## Text provided

┌──

By the end of September, in the existing situation the following futures oil prices were formed on the US market:
Light sweet: November – 66.8, December – 66. 79, January – $67, For English sort Brent-$64.73, For OPEC basket – $58.9 a barrel, For natural gas – 12.594 per English fuel standard unit
At the end of September OPEC took a decision to increase daily production by 2 million barrels in order to help the US economy and regulate the prices. But, in spite of it, Katrina and Rita determine the climate on the oil market since they deliver a blow to the region where the US’s largest oil production and oil-processing facilities are located.
In January-September 2005, in the territory of the former Soviet Union the price of gasoline increased by 49%. Most of all gasoline prices have increased in Baltic countries, Ukraine, Armenia, and Russia. Georgia and other countries hold the second place.

└──

## Data under study

┌──

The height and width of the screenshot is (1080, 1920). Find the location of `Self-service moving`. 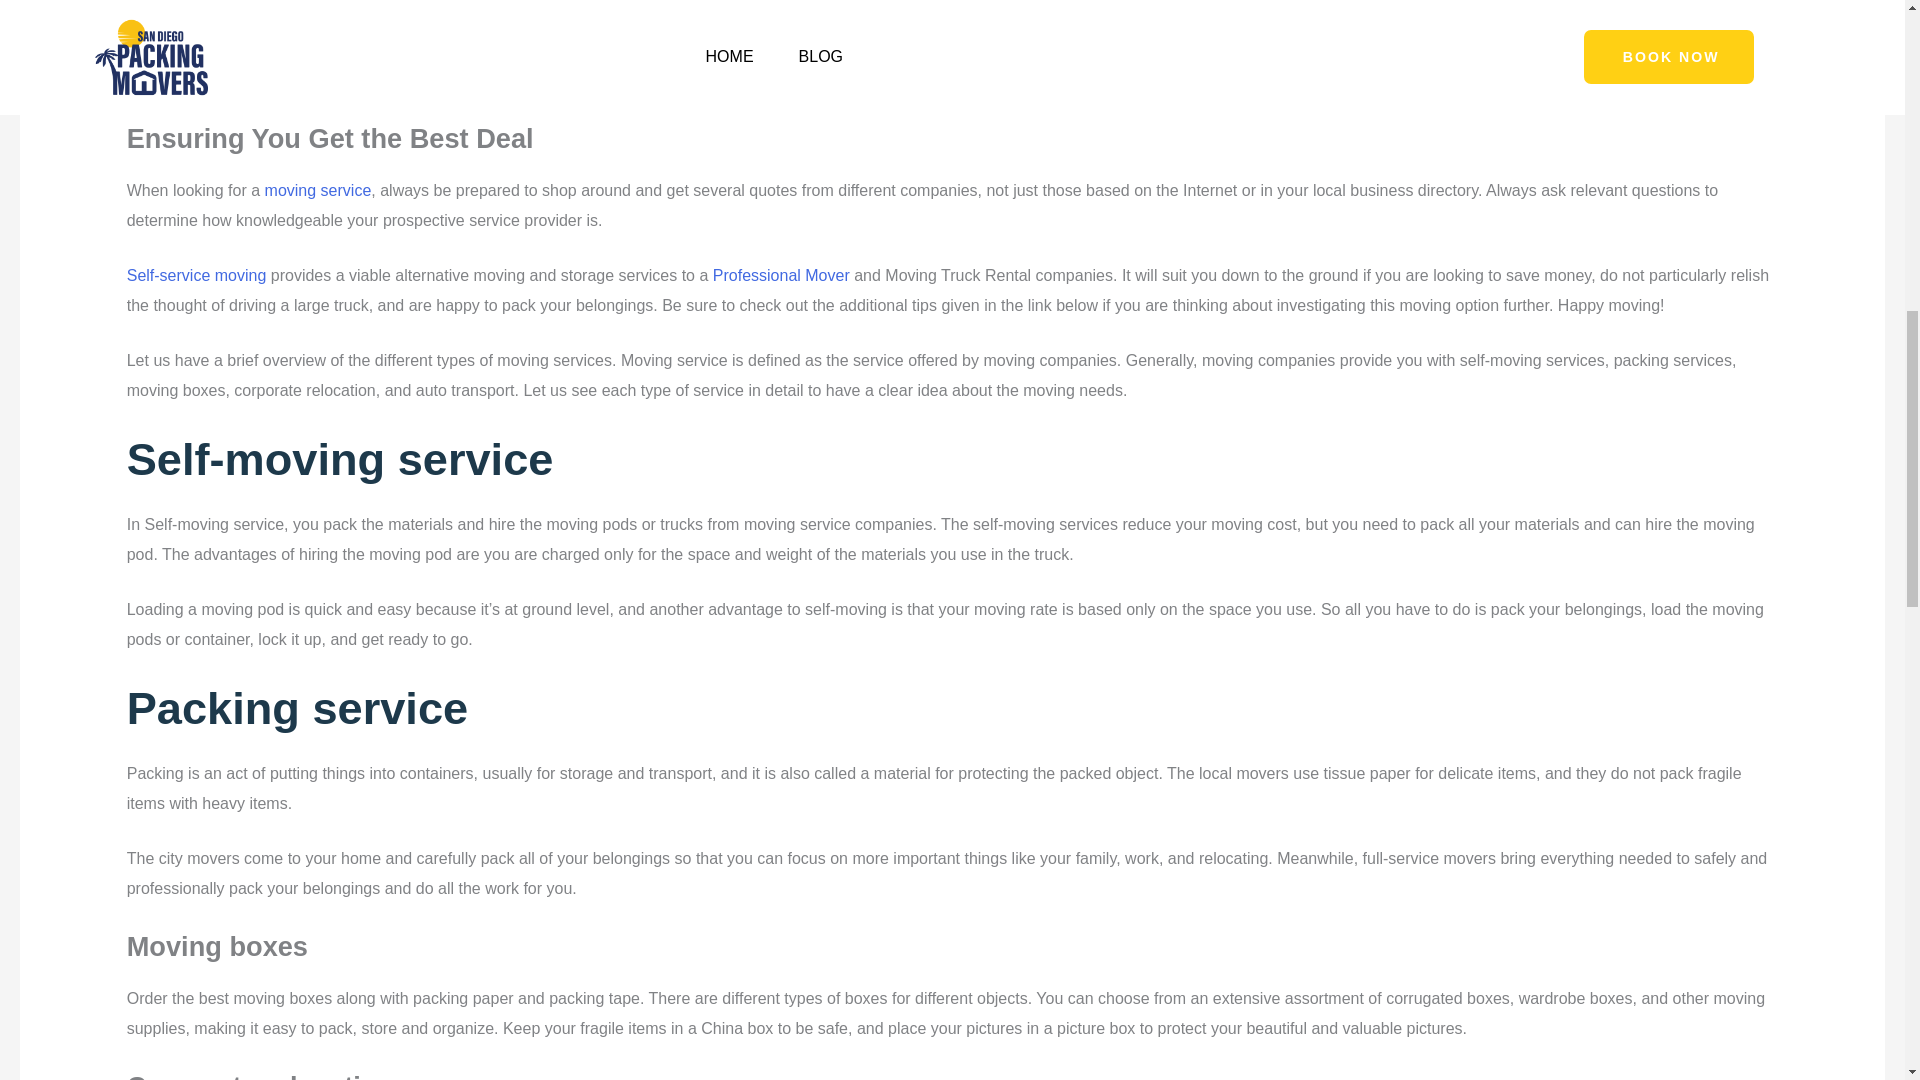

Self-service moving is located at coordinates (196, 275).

└──
┌──

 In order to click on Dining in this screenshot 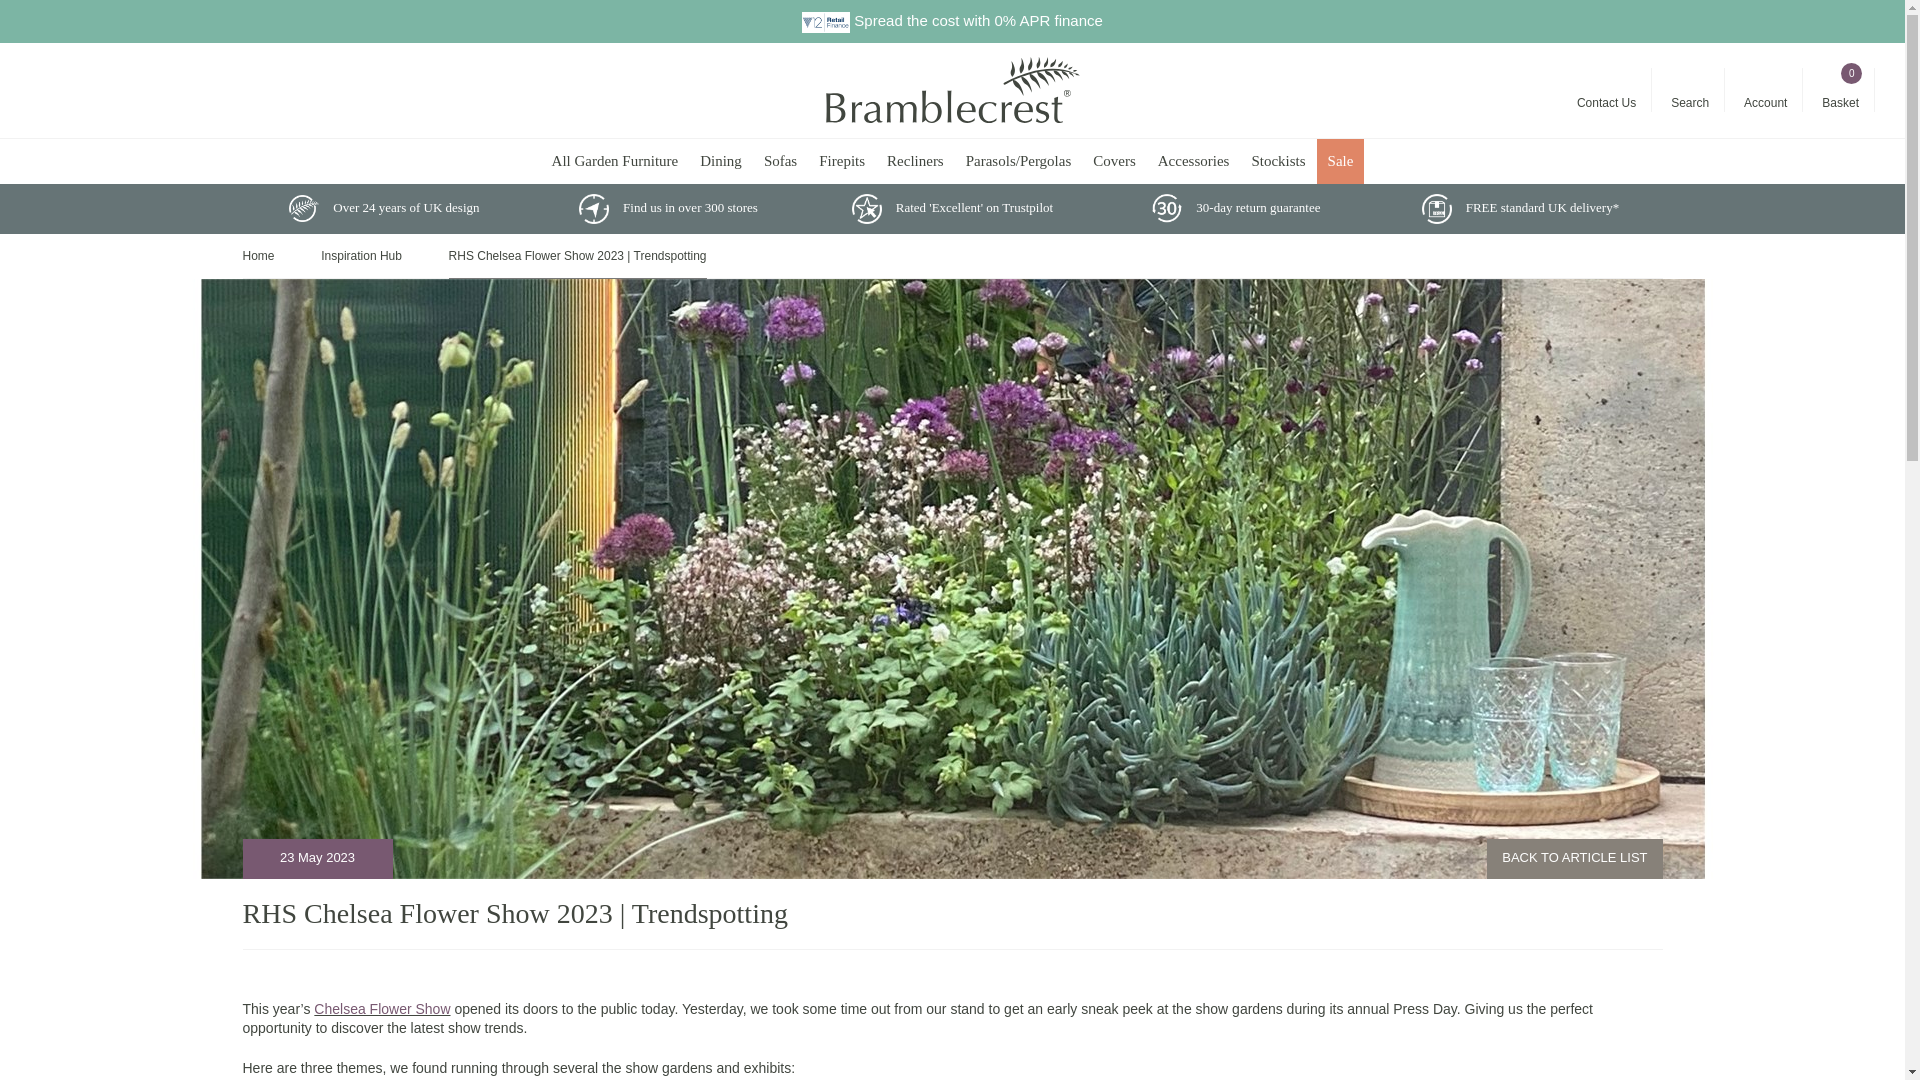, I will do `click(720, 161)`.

└──
┌──

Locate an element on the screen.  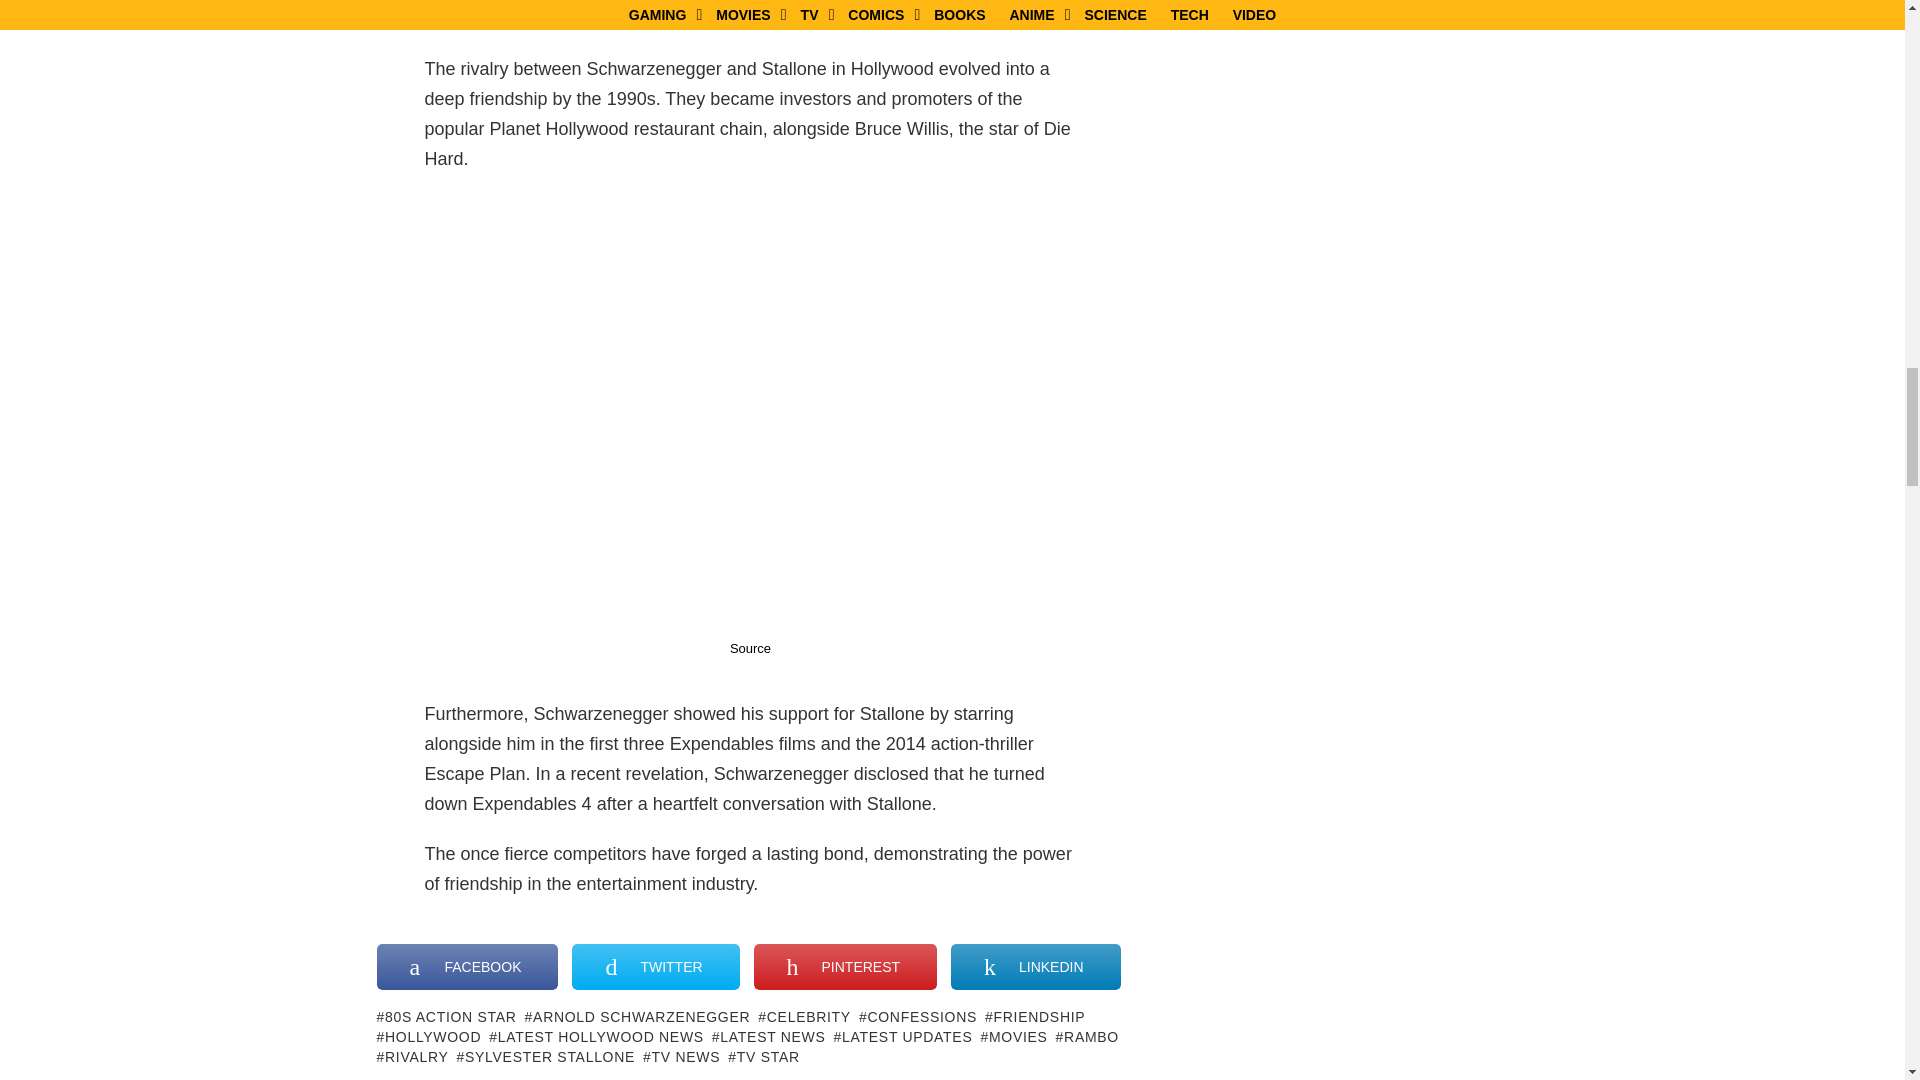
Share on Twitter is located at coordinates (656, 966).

└──

## Exercise
In the text on oil and gasoline prices:
1. What futures price per barrel does it give for the OPEC basket?
2. By how much did OPEC decide at the end of September to increase daily production?
3. By what percentage did the price of gasoline rise in the territory of the former Soviet Union in January-September 2005?

## Reply
1. $58.9 a barrel.
2. By 2 million barrels.
3. By 49%.